(Excerpts from a dataset)
>>>

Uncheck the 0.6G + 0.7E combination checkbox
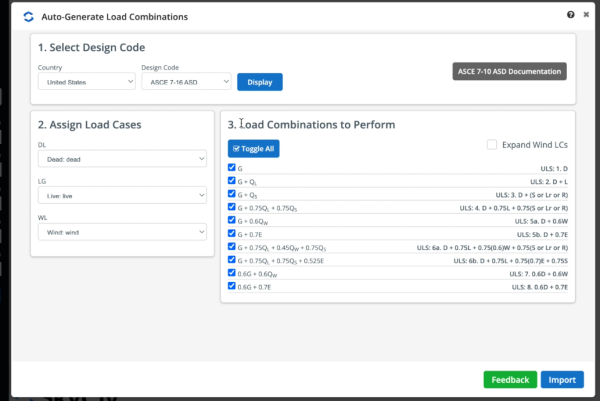This screenshot has height=401, width=600. click(x=232, y=285)
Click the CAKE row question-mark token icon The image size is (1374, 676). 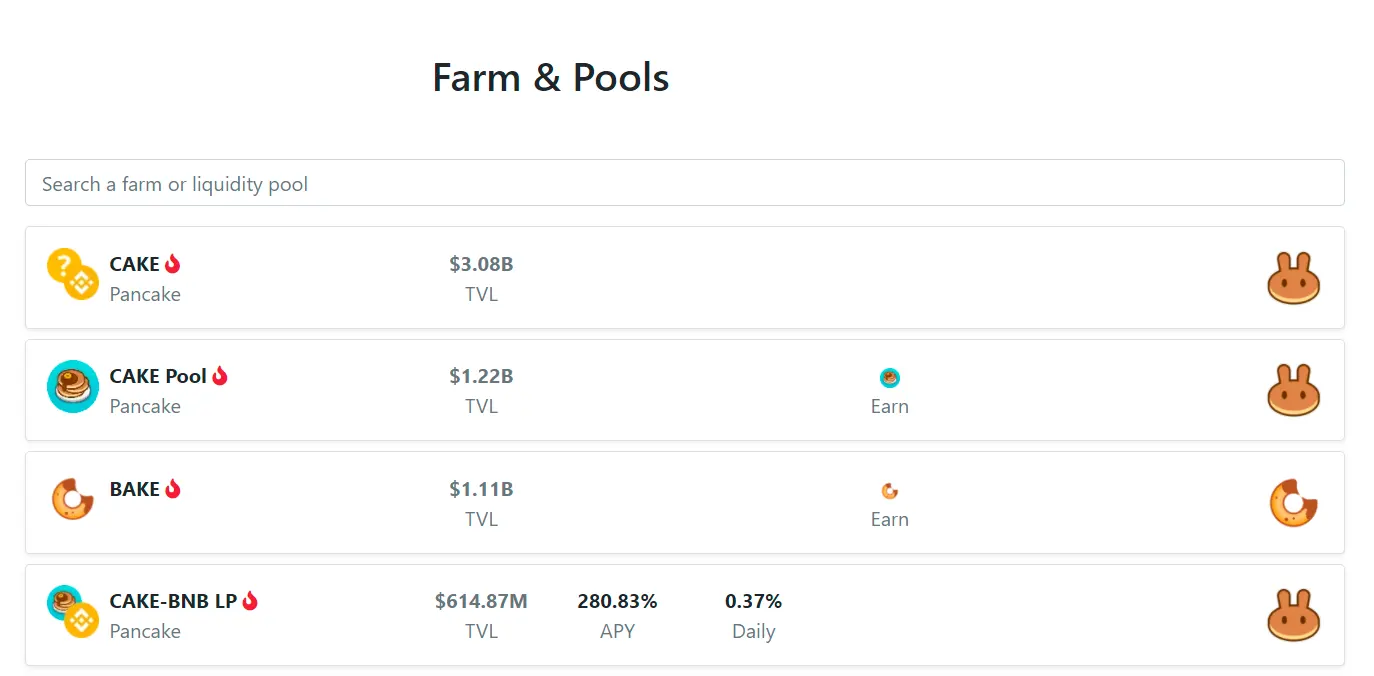tap(64, 266)
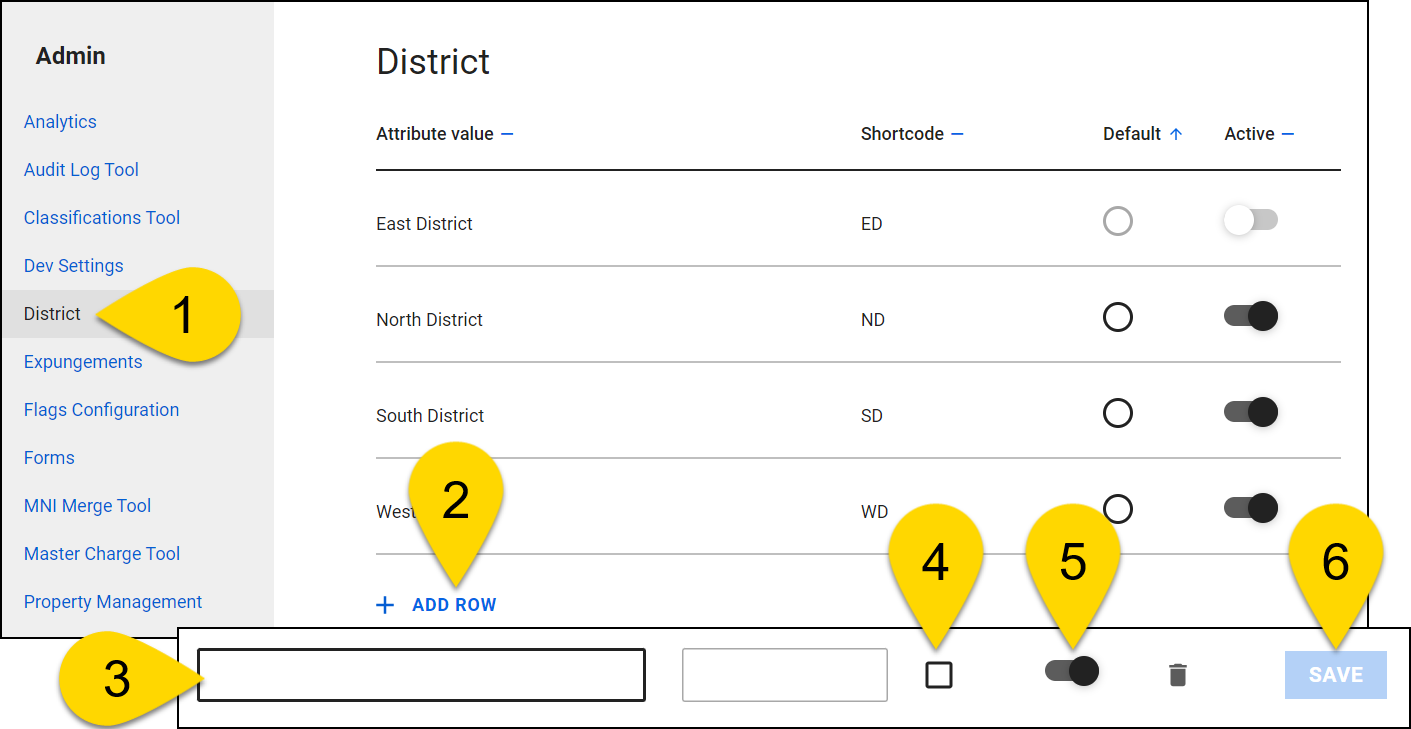The width and height of the screenshot is (1411, 729).
Task: Toggle the new row active switch
Action: point(1071,671)
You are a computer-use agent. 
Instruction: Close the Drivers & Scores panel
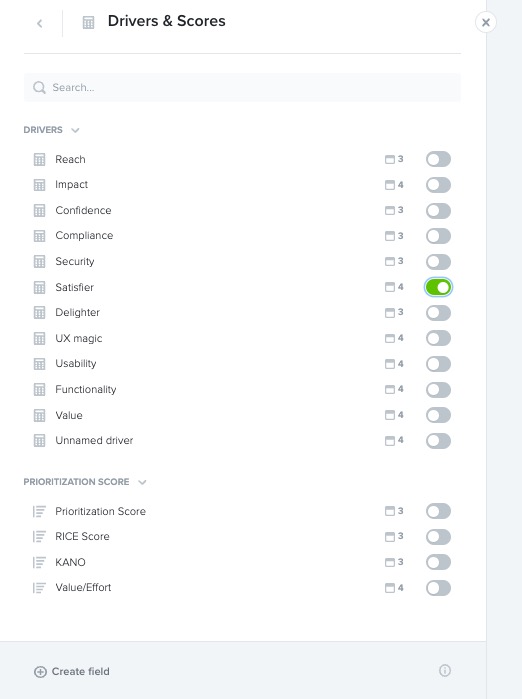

<<<

Beginning with the line that contains "You are a computer-use agent.", reproduce every line through the end of the records above exactly, leaving pictures out.

You are a computer-use agent. 
Instruction: Close the Drivers & Scores panel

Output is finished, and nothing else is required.